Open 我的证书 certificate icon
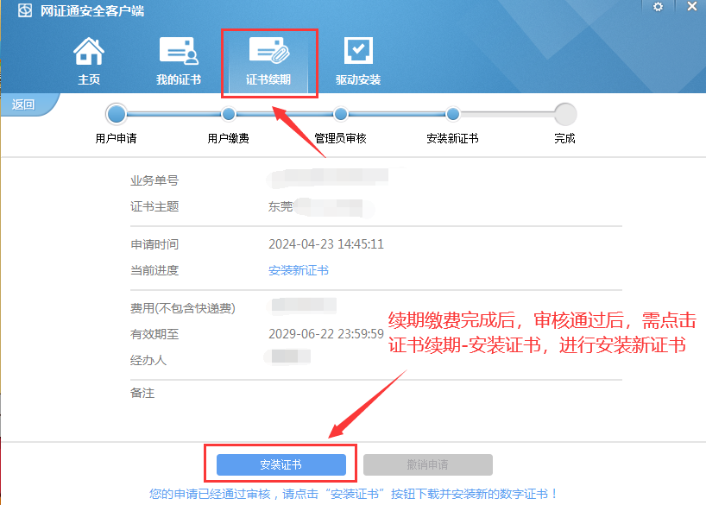Viewport: 706px width, 505px height. pyautogui.click(x=179, y=53)
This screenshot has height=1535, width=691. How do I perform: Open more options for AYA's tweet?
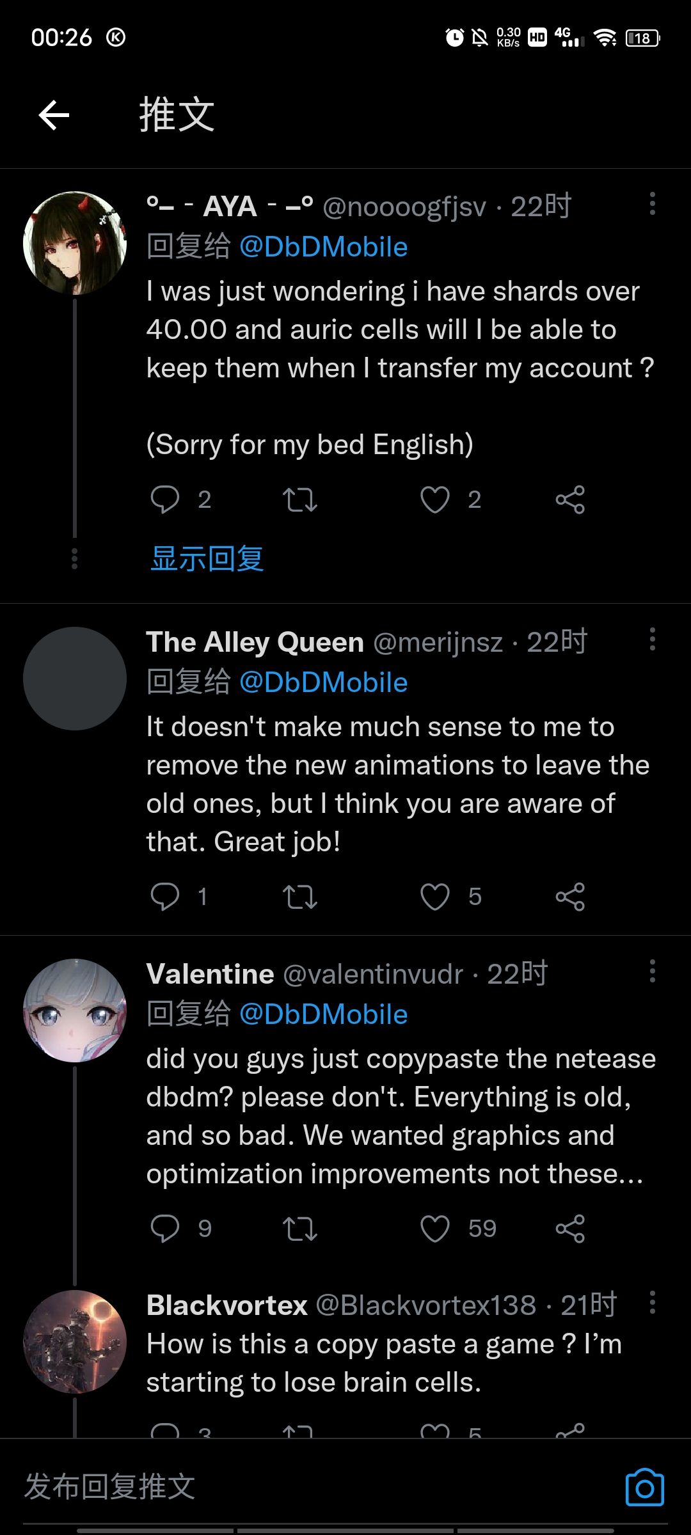(x=652, y=204)
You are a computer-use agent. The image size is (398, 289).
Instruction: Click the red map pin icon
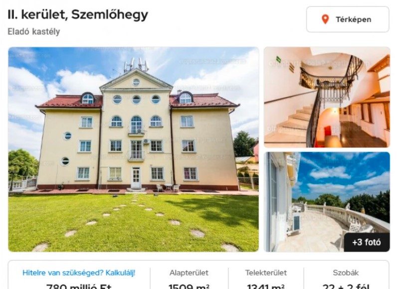click(325, 19)
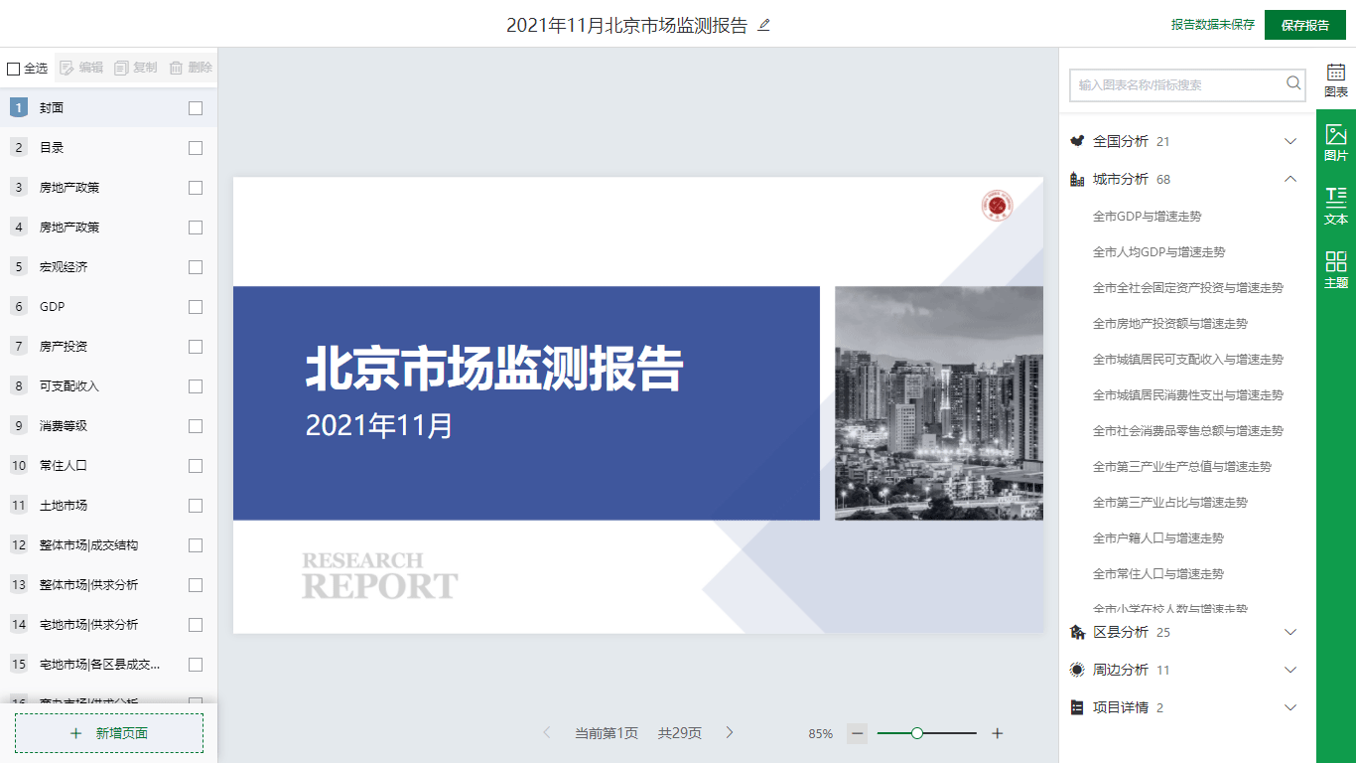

============

Output the records verbatim, every one of them, and keep the pictures out.

Open 我的证书 certificate icon
Viewport: 706px width, 505px height. pyautogui.click(x=179, y=53)
This screenshot has height=1535, width=691. How do I perform: Open more options for AYA's tweet?
(x=652, y=204)
You are a computer-use agent. The image size is (398, 289).
Instruction: Click the red map pin icon
click(325, 19)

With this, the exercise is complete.